Bad debt, like consumer debt, may have high or variable interest rates, and lowers your net worth without building anything of potential value for you in the future. In general, you’ll want to prioritize paying off your consumer debt faster than student loans so you pay less in interest and fees over time.
But even if you have some consumer debt, you may still be able to purchase a home, says Louise Phillips Forbes, an associate real estate broker for Halstead Property in New York City. “What’s important is to keep your debt-to-income ratio in mind,” she adds. Your DTI is the percentage of your gross income that goes toward paying debts like student loans, credit card bills or car payments.

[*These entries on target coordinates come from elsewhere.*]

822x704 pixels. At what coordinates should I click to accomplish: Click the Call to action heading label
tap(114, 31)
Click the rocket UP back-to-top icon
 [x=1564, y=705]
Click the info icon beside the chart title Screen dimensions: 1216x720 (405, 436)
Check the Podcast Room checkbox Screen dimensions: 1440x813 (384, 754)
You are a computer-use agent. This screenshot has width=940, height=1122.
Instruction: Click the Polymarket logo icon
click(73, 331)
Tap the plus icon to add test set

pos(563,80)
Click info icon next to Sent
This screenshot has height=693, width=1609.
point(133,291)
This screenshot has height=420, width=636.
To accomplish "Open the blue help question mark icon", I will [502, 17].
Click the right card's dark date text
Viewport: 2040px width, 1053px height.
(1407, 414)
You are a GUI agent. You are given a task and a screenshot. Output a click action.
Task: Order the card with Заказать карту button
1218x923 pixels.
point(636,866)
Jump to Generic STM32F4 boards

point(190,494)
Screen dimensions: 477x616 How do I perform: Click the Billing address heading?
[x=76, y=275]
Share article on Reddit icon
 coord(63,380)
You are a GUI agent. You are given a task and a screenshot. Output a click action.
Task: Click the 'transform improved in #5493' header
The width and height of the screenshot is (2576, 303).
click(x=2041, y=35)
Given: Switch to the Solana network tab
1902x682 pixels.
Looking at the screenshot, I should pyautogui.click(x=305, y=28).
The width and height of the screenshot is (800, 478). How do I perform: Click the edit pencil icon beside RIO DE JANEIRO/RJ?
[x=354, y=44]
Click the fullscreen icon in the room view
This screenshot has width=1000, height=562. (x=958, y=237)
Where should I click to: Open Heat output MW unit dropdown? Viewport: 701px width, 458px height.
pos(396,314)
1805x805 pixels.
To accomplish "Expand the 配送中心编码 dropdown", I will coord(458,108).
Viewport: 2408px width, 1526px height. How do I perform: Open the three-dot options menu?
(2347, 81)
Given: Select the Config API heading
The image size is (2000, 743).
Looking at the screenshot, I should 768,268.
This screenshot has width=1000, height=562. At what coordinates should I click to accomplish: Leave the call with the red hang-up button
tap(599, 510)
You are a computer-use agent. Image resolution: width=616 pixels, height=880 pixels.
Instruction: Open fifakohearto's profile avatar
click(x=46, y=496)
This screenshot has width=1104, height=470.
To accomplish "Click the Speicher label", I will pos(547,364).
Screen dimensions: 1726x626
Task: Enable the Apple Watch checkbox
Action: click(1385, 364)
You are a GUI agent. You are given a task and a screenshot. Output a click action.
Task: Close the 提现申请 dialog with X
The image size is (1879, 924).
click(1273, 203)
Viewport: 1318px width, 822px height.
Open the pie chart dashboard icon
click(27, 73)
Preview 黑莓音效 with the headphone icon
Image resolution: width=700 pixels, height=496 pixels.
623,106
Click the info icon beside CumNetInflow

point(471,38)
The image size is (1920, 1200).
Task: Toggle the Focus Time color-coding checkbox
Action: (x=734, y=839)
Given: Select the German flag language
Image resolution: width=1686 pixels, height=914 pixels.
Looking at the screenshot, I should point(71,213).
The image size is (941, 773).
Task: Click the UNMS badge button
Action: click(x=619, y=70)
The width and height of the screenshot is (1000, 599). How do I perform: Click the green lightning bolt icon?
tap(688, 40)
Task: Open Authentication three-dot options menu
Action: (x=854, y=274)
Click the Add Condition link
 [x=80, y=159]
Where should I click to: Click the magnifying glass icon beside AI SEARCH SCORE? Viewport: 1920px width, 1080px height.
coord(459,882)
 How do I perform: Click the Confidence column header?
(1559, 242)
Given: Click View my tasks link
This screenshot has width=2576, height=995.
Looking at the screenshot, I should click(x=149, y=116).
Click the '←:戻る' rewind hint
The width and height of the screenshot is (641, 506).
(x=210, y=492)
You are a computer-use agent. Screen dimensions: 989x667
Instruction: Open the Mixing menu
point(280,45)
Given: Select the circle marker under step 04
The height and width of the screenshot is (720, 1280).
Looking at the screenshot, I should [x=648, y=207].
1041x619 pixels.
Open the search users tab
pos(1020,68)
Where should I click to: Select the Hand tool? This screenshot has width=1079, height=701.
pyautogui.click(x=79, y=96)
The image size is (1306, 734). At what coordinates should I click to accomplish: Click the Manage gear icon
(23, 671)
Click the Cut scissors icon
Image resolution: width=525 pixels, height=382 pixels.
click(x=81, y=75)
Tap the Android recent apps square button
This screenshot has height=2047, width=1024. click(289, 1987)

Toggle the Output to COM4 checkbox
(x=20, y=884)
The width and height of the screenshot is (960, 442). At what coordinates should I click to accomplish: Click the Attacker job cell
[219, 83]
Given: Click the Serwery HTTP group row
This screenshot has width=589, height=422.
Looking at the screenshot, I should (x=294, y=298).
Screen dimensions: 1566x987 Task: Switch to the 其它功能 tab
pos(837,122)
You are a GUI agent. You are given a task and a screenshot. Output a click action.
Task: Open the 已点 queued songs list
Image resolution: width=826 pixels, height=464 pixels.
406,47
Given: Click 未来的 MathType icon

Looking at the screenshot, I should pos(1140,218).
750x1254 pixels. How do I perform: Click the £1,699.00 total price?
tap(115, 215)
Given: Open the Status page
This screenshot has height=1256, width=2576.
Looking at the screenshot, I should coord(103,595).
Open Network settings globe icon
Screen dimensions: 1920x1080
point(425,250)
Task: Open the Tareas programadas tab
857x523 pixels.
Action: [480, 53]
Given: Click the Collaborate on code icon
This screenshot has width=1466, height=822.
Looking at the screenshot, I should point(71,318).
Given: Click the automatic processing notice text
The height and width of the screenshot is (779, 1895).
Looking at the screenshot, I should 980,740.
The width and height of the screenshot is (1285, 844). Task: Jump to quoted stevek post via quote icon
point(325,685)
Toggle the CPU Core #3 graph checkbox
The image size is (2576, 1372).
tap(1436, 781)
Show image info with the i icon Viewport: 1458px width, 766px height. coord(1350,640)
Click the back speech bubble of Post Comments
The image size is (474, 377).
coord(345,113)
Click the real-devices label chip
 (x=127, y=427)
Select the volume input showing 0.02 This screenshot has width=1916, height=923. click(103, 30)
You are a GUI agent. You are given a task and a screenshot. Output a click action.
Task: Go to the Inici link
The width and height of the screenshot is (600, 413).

Ready to take the next step? A financial advisor can show you how all the pieces of your financial plan fit together.
You generally want to keep your DTI to 36 percent or lower, otherwise a lender may be wary of approving you for a loan, as Jennifer found out when she was denied for a pre-approval. When she asked why, she learned the rejection was partially due to her high DTI. “To me, that was a wakeup call that I just wasn’t in the right position to buy a house,” she says. “But it was pretty shocking, since plugging in numbers in online calculators made me think I was way more ready for homeownership than I was in actuality.”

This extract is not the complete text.